The best results—results that are closest to 0—are printed in bold font but note that the most direct comparison is between W-BLR, So and Sb1. The bold figures on the left of the vertical line that separates W-BLR, So and Sb1 from Sb2 show the best performing method amongst these methods. The Sb2 models are more flexible by construction and have an additional random effect. Phenotypes (rows) that are bold on the right side of that vertical line are those that benefit from this additional flexibilty. For most phenotypes, So or Sb1 have the best result, with a few benefiting from the additional flexibility introduced by Sb2, but the difference with other methods is sometimes small. The two moments need to be weighted differently as well. For instance, for the Brain-Stem phenotype, the W-BLR has only a marginally smaller skew than So, but So, Sb1 and Sb2 have a significantly smaller kurtosis. It is important to remember that the kurtosis is a sum of fourth powers, and the skew is a sum of third powers. Deviations thus generally have a larger effect on the kurtosis than on the skew. For the WM-hypointensities phenotype, the W-BLR method performs on par with the S models regarding the skew, and better when regarding the kurtosis, indicating a better fit on those phenotypes that are also most difficult to model.

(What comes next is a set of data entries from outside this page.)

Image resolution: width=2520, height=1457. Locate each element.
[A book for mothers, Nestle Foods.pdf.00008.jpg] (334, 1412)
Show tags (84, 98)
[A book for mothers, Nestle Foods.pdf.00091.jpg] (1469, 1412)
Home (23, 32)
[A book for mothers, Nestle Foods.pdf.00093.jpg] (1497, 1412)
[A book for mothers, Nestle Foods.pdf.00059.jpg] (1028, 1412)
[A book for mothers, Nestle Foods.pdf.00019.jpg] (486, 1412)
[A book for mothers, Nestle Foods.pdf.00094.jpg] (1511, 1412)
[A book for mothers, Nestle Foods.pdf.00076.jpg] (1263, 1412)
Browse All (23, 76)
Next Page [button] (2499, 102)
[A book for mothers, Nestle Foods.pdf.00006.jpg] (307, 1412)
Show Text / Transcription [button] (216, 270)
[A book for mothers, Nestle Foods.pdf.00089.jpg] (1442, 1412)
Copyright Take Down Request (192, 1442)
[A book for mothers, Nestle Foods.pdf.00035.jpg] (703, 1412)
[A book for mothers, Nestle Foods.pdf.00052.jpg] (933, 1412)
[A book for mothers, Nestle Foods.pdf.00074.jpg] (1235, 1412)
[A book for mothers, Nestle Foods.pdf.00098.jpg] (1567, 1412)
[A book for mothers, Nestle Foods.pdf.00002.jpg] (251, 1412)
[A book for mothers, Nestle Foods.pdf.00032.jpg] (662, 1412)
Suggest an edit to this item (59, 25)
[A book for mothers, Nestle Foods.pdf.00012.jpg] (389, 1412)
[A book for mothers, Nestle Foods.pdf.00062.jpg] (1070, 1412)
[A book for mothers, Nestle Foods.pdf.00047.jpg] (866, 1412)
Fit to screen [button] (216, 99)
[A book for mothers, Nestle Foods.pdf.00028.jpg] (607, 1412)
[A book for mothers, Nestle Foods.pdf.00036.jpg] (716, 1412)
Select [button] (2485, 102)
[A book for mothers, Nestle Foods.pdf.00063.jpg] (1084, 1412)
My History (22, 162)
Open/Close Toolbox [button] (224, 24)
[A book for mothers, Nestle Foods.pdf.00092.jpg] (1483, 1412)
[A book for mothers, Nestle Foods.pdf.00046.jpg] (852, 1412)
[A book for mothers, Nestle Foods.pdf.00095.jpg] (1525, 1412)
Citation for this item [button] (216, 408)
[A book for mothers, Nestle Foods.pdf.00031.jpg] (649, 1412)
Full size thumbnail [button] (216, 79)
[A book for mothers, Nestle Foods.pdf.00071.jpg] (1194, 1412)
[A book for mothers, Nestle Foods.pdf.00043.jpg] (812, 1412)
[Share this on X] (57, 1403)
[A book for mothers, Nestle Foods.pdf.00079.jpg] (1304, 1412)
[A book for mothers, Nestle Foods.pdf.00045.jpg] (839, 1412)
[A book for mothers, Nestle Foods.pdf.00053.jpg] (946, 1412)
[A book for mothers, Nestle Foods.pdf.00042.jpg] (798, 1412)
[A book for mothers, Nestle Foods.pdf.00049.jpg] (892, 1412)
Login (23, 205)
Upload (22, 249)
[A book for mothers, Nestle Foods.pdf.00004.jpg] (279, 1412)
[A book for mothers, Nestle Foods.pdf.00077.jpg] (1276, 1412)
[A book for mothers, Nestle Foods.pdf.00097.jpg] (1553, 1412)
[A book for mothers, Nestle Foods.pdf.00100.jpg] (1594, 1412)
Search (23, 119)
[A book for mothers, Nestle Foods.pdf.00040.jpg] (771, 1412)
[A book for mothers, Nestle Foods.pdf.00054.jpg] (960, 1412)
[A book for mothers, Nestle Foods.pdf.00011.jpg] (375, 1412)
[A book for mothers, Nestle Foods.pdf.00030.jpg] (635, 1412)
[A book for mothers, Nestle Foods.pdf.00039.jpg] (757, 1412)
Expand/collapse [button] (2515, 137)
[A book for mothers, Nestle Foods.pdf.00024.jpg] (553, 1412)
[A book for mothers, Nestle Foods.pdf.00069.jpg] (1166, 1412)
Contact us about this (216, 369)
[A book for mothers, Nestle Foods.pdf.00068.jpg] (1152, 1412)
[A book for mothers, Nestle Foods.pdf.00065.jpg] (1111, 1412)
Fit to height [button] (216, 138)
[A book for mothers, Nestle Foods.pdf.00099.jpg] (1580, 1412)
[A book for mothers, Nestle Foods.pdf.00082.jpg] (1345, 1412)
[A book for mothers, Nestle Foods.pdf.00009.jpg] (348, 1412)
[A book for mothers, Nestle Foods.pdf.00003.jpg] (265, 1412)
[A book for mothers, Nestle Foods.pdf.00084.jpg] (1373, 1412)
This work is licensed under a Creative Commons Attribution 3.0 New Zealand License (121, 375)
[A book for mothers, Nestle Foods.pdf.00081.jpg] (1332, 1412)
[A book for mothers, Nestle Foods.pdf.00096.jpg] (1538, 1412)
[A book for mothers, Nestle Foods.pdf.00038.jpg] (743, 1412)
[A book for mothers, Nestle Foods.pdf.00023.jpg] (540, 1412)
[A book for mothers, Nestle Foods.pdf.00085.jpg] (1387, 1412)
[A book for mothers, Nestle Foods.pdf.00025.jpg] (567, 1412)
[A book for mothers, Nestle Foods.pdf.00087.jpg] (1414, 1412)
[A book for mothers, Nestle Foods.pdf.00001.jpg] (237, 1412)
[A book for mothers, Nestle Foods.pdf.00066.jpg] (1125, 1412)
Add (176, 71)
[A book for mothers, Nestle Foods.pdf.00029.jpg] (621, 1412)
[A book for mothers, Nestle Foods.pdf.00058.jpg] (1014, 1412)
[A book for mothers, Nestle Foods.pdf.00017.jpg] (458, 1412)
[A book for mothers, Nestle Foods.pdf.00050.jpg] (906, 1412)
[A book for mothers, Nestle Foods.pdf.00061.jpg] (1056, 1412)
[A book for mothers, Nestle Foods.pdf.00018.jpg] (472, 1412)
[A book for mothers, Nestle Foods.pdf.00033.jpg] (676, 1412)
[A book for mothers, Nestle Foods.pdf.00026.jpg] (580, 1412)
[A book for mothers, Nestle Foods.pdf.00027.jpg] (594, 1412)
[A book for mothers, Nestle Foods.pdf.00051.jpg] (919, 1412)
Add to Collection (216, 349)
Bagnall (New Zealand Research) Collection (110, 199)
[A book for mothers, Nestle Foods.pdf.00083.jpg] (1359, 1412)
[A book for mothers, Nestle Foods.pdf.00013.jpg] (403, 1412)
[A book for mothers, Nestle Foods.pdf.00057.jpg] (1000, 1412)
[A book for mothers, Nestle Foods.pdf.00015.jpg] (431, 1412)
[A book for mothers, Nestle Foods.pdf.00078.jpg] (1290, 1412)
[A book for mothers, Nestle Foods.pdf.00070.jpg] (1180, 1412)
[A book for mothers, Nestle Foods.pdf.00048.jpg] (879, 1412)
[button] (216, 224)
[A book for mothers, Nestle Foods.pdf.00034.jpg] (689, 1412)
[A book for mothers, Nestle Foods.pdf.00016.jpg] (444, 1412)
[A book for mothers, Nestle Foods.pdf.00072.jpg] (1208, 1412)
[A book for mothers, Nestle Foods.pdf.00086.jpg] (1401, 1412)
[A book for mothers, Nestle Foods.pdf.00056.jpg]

The W-BLR has inherent batch effects in all aspects of the predicted percentiles, possibly explaining why it fits better to these hard phenotypes. This is further discussed in Section 3.2.1. We emphasise that the comparison is not completely straightforward with the HBR models being more conservative, as described in detail in Section 3.2.1. Despite that, the numbers indicate a fit that is overall better than W-BLR.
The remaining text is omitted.